Once you do that, start clicking on the bands you want to quantitate across all of the lanes. You may have to grab the dotted magenta lines in each lane to adjust them so that the actual band is within them (and presumably somewhere near the solid magenta line which should be somewhere in between them). This is what it looks like after I do that:

It’s good to check how well the bands are being seen by the program. Go to the top and press the “Lane profile” button. It should give you a density plot. This is also the window where you can do background subtraction. Find a number that seems sensible (in this case, a disk size of 20 mm seems reasonable), and make sure you hit the “apply to all lanes” button so it propagates this across lanes. While I’m only showing the picture for lane 5, it’s probably worth scanning across the lanes to make sure the settings are sensible.

Now with those settings fine, close out, and then click on “Analysis table” at the top. Once that is open, go to the bottom and click on “lane statistics”. These should be the numbers you’re looking for.

Now export the statistics (either pressing the “copy analysis table to clipboard” button and pasting in an spreadsheet you want to use, or the “export analysis table to spreadsheet”). The number you’ll be looking to analyze will be those in the “Adj. Total Band Vol” column.

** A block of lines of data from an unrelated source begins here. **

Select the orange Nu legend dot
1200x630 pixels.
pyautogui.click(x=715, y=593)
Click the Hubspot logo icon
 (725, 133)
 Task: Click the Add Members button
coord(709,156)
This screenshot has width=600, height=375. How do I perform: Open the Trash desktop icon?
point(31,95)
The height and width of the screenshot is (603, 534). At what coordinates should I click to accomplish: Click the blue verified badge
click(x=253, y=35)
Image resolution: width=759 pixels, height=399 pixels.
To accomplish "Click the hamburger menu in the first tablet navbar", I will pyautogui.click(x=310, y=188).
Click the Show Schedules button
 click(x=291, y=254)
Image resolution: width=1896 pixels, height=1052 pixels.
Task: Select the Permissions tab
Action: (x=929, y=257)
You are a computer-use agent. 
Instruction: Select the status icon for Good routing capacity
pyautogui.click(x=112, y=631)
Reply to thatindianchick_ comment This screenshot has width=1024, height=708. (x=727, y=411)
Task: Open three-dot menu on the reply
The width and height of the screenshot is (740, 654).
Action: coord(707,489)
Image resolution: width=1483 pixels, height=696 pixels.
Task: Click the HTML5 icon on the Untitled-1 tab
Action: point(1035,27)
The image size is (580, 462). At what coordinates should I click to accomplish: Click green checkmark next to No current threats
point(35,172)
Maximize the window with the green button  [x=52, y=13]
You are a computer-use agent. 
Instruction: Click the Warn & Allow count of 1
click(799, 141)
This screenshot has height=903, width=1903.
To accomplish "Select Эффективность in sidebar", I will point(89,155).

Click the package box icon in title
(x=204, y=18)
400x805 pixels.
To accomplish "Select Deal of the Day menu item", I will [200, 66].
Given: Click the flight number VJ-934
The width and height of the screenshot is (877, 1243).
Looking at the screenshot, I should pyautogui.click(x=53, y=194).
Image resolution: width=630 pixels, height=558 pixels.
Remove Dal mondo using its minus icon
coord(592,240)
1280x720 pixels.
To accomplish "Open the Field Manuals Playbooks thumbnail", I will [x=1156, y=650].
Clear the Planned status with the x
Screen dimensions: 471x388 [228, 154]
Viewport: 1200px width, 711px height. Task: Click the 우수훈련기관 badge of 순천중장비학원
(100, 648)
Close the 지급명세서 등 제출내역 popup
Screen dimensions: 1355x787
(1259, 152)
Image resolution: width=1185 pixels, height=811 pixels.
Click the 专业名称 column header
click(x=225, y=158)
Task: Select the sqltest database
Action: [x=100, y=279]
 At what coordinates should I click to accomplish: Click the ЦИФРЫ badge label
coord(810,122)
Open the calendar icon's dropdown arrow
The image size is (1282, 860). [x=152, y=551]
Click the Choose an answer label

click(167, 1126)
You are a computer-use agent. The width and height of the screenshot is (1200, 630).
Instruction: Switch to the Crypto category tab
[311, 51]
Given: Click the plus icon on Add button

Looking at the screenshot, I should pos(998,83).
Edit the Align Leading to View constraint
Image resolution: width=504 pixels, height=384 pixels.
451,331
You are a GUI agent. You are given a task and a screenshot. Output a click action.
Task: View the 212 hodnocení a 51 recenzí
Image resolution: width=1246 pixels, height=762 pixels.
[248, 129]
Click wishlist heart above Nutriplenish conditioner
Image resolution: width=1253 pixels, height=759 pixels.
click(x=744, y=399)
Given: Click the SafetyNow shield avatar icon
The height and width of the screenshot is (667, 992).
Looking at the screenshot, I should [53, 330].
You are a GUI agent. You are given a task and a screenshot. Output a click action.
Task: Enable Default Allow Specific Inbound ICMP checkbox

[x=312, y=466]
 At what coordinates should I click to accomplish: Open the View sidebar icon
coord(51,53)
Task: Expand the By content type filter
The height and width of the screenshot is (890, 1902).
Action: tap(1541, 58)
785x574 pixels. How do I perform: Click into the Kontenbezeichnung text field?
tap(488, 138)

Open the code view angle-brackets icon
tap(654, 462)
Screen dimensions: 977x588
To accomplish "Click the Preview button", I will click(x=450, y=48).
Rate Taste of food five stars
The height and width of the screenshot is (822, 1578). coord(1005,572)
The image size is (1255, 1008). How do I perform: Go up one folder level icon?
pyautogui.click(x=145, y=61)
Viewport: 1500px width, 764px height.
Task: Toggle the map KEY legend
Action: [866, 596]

Note: Now that I’m doing this, the “standard curve” button is now ringing a bell. I’m fairly certain that in my PhD work, when I ran a ton of Western blots or just straight up protein gels stained with coomassie, that I would run dilutions of lysates / proteins to make a standard curve of known proteins amounts that I could calibrate the densitometry against. We obviously didn’t do that here, since we didn’t have the space, so these numbers aren’t going to be quite as accurate if we had done so. Still, getting some actual numbers we can compare across replicates is still a major step up than not quantitating and having everything be even more subjective.